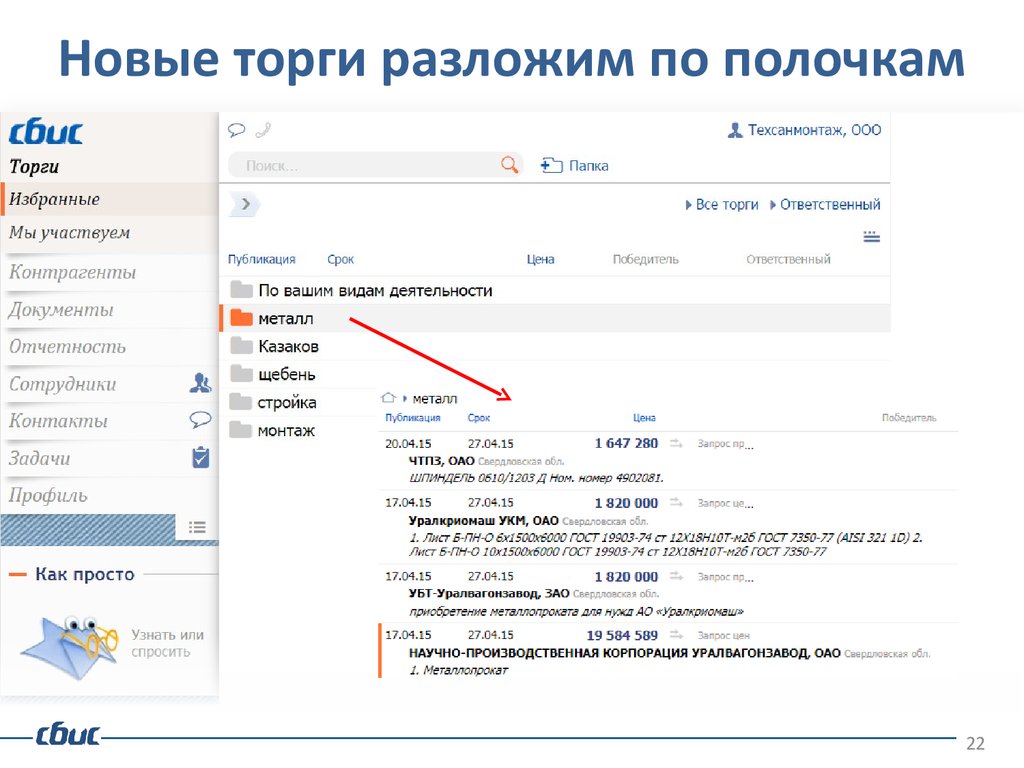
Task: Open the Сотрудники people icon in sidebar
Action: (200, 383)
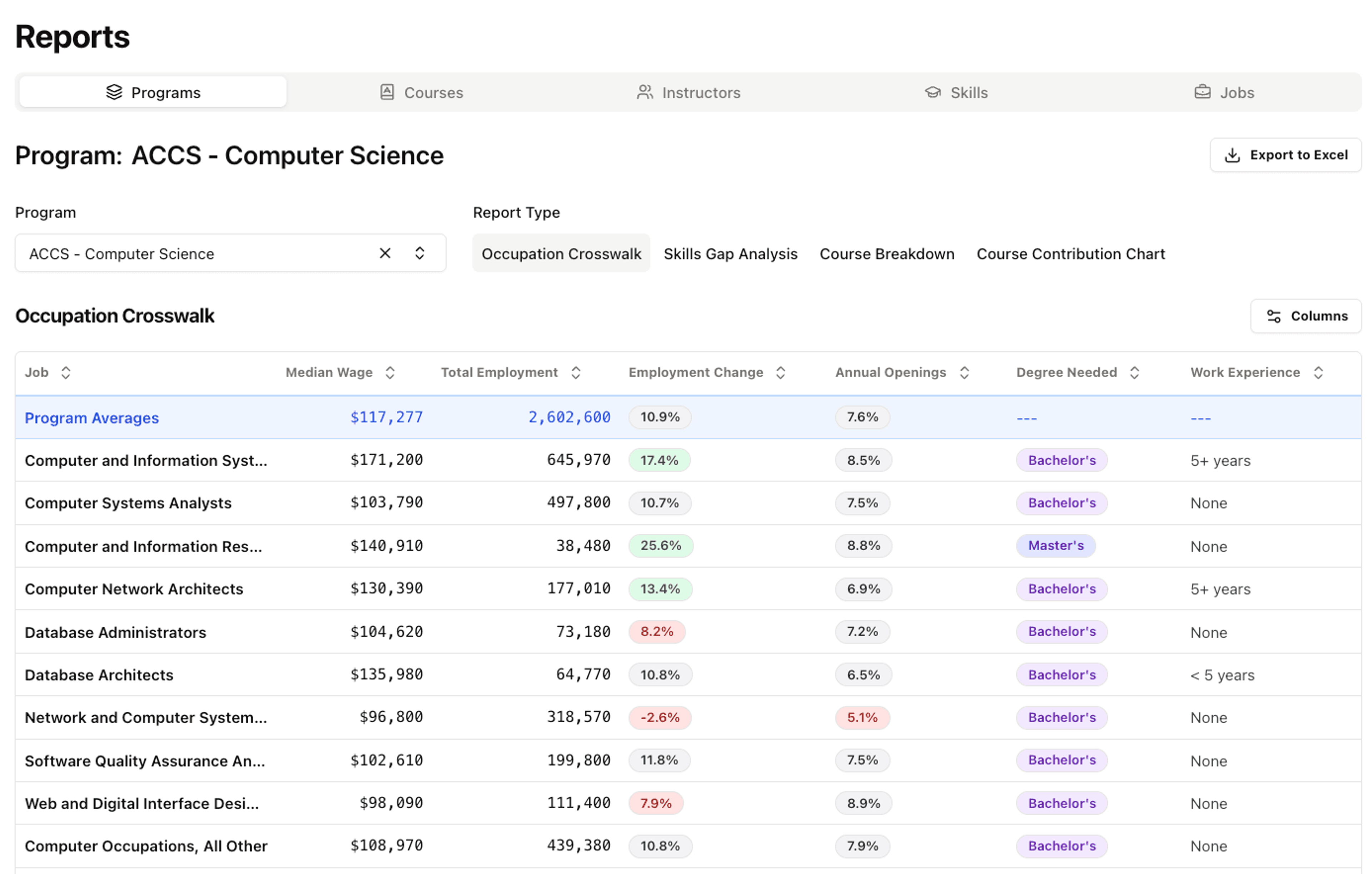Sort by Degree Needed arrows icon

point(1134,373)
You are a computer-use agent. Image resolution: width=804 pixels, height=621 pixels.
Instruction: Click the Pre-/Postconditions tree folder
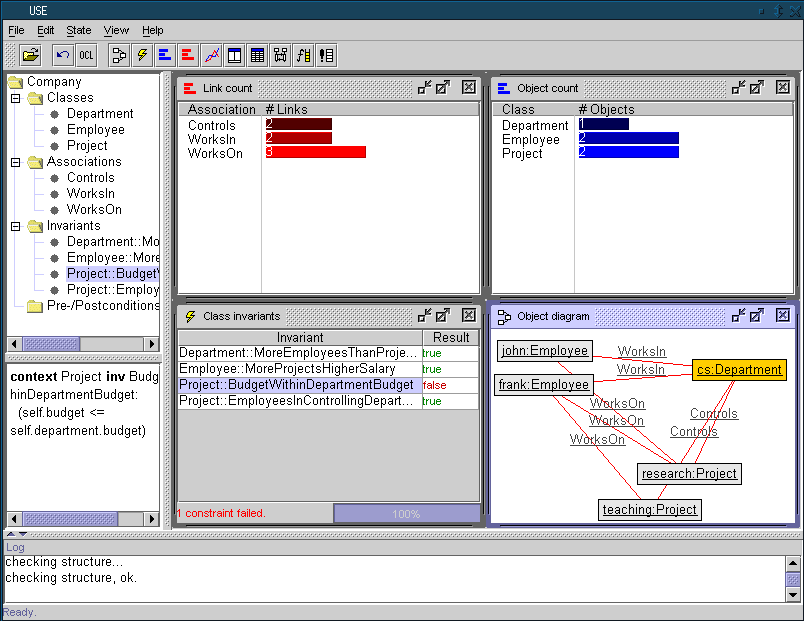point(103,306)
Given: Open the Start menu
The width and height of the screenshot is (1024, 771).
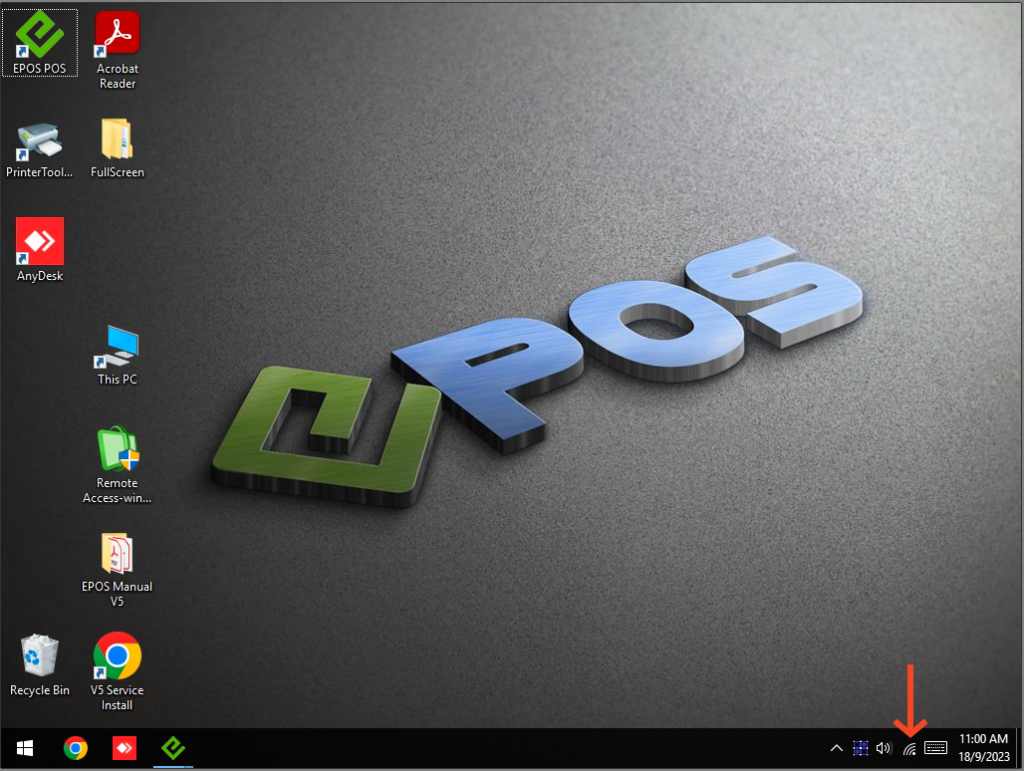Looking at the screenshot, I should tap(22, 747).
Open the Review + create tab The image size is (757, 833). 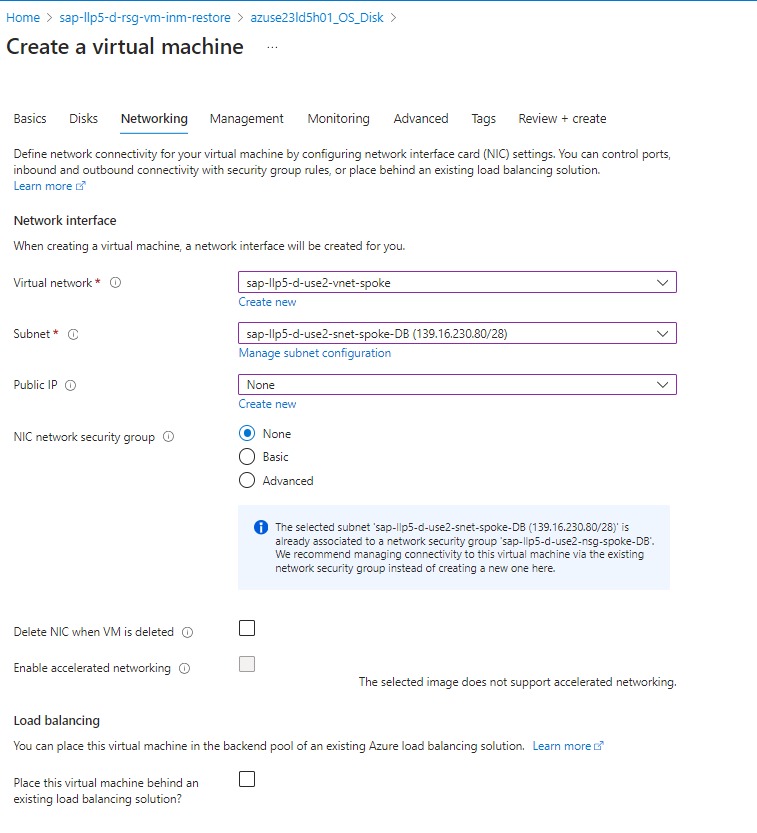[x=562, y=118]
* * *
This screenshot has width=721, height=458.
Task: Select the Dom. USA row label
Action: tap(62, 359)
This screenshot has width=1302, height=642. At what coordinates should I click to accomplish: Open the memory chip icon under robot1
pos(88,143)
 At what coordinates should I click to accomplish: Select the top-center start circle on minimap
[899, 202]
...
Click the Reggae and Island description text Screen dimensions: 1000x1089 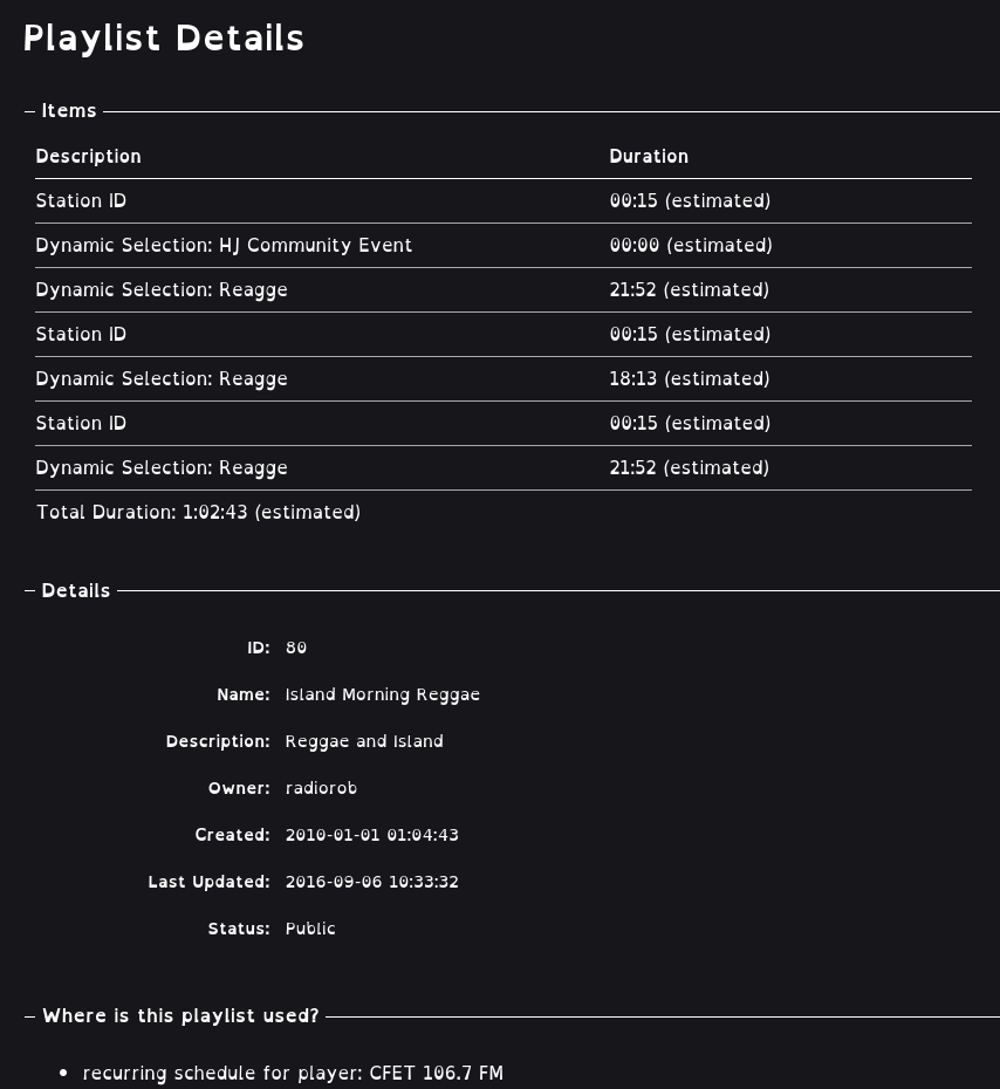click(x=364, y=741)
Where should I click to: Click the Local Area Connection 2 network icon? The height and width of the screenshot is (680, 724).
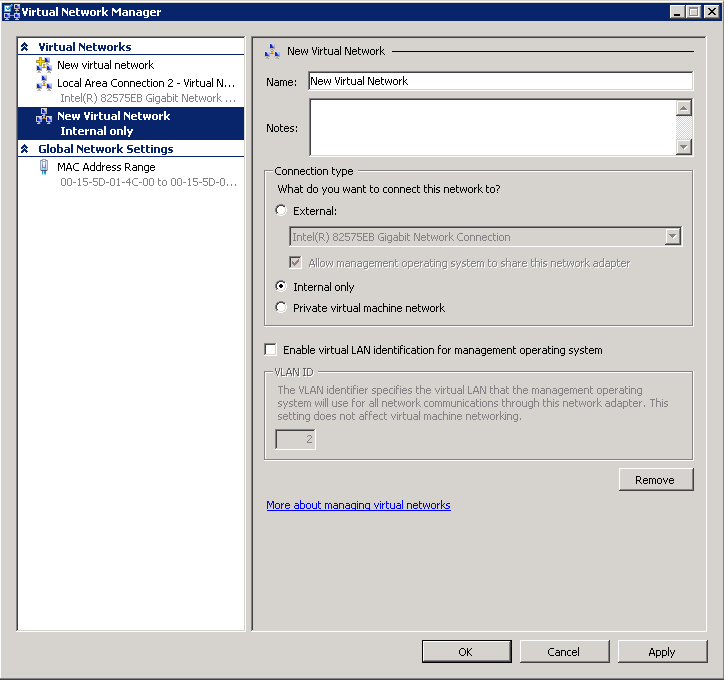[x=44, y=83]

> _PROMPT_
In the entries above, find the line containing "You are a computer-use" and the line containing "Given: Open the Start menu"; give again exactly those two lines and every line between them, minus the pictures.

> _SOLUTION FOR THIS TASK_
You are a computer-use agent. Image resolution: width=804 pixels, height=621 pixels.
Instruction: Click the Pre-/Postconditions tree folder
point(103,306)
Given: Open the Start menu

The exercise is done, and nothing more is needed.